Myocilin mutations are typically associated with high IOP cases and the optineurin ones are associated with normal tension glaucoma. This implies that myocilin may have more of an impact on the cells in the aqueous outflow pathway such as the TM than those in the optic nerve head and the retina such as RGCs, and vice versa in the case of optineurin. Myocilin has previously been shown to affect the actin cytoskeletal structure^45,55 and to lower the mitochondrial membrane potential⁵⁶ in human TM cells. The revelation that myocilin also impacts neurite outgrowth in neuronal cells is somewhat surprising. On the other hand, in adult eyes, myocilin is expressed in the RGCs, optic nerve axons and photoreceptors.^12,57,58 Its expression has also been shown to increase in reactive astrocytes in the glial scar.⁴⁴ Hence myocilin may put forth an influence not only on TM cells but also on neurite outgrowth and regeneration. Adult RGCs are reported to have difficulty extending axons within the interior of the optic nerve after injury.⁵⁹ This difficulty has been attributed to inhibitory factors associated with myelin components and the glial scar including Nogos⁶⁰ and chondroitin sulfate proteoglycans.⁶¹ Myocilin may also be added to this list of inhibitory molecules.

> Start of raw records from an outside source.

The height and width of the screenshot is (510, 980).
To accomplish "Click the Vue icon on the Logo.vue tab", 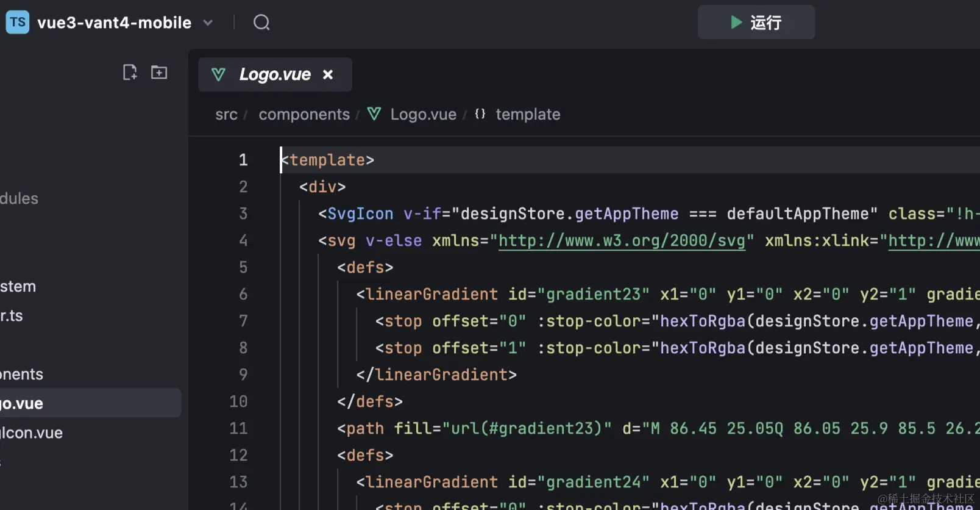I will tap(218, 74).
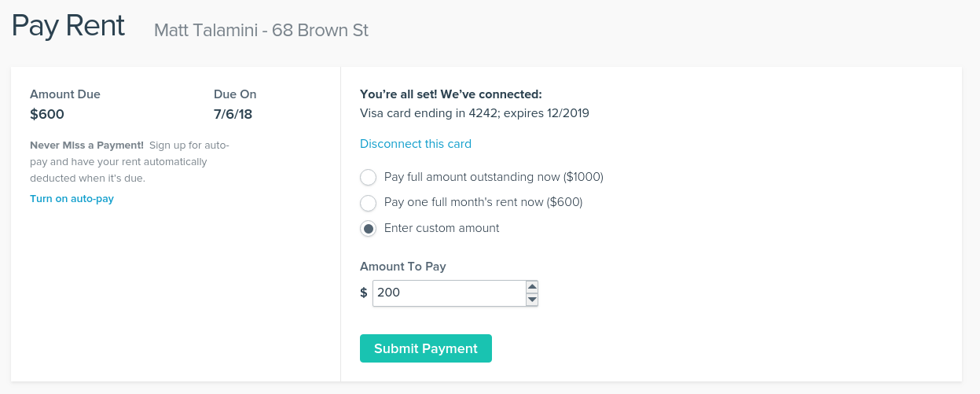This screenshot has width=980, height=394.
Task: Click the 'Pay full amount outstanding now ($1000)' label
Action: [x=494, y=177]

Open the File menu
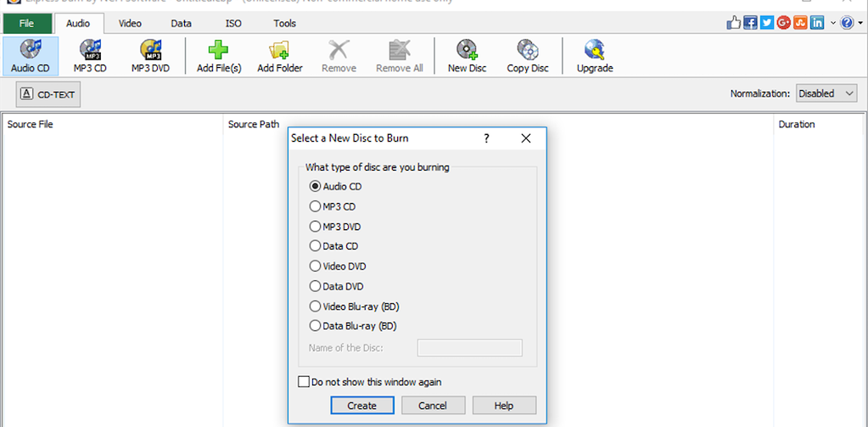pyautogui.click(x=26, y=24)
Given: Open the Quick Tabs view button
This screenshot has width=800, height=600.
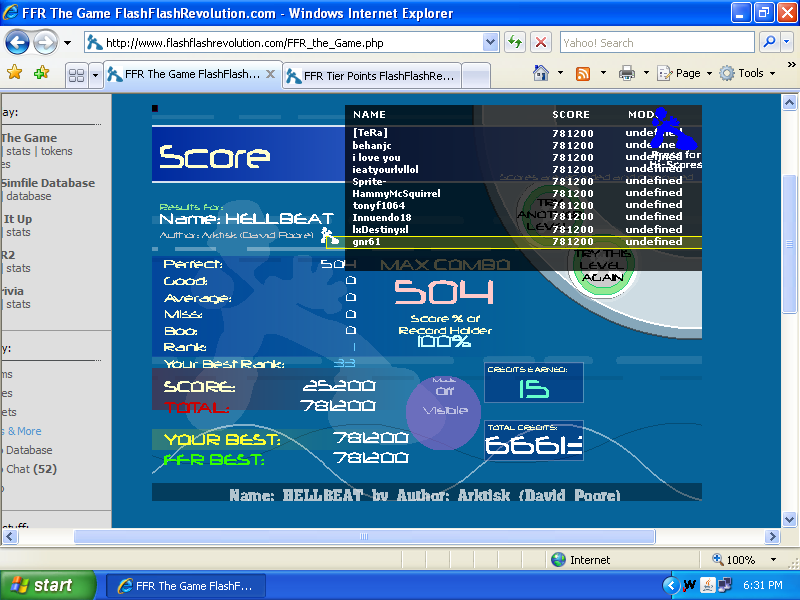Looking at the screenshot, I should pos(76,75).
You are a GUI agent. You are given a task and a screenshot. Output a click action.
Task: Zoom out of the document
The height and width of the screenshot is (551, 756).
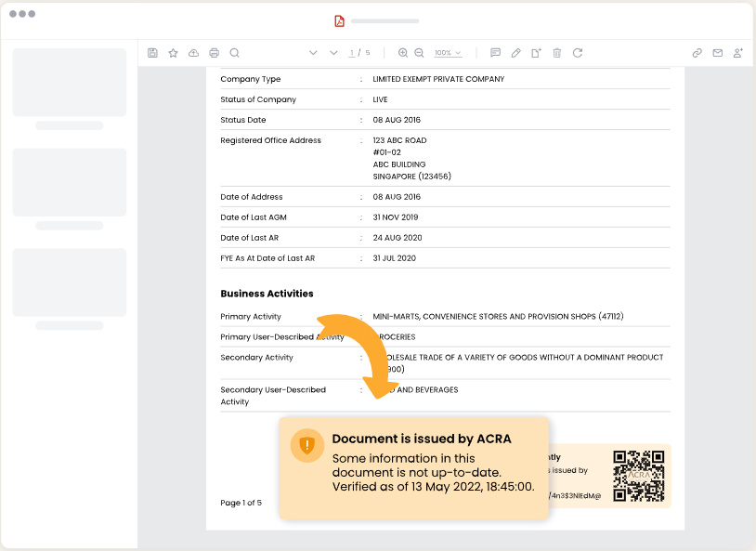tap(420, 53)
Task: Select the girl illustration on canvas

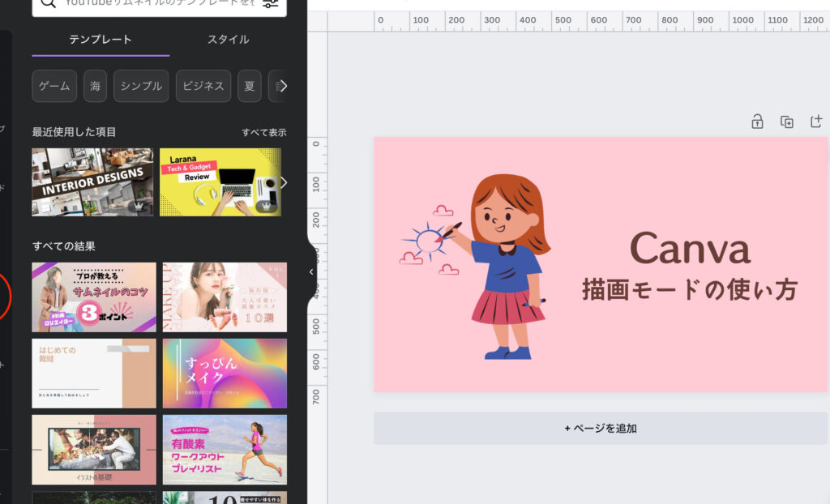Action: pos(506,266)
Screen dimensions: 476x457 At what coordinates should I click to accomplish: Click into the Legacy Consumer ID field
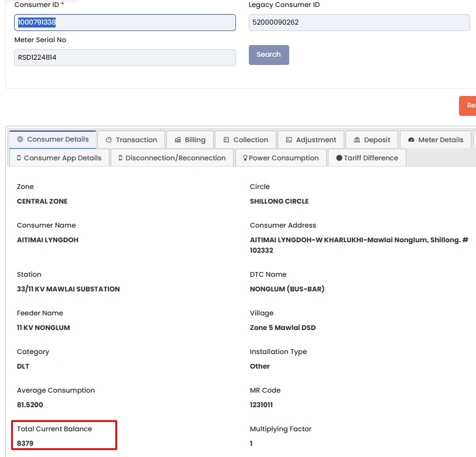coord(359,23)
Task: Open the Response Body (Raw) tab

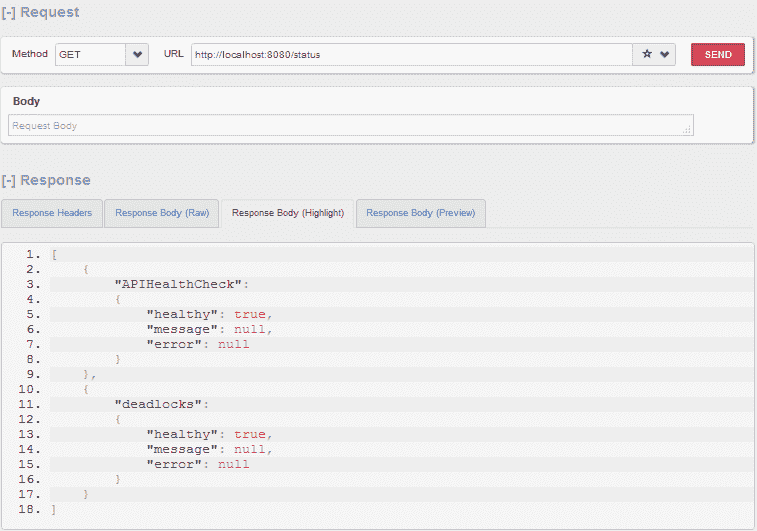Action: [x=162, y=213]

Also, contrary to what were anticipated, optineurin is devoid of effects on neurite outgrowth in neuronal cells. The siRNA results further indicated that optineurin is not a factor involved in the outgrowth of neurites. Overexpression of wild-type optineurin has been shown to cause fragmentation of the Golgi apparatus.³⁶ Notably, it also induces apoptosis (Figure 9), which may be an underlying mechanism for pathology, because death of RGCs is a well-documented hallmark feature in glaucoma.⁶²

In conclusion, our results demonstrate that the two glaucoma gene products, myocilin and optineurin, exhibit differential effects on neurite outgrowth in neuronal cells. They appear to have different functions and may contribute to the development of neurodegenerative glaucoma via distinct mechanisms.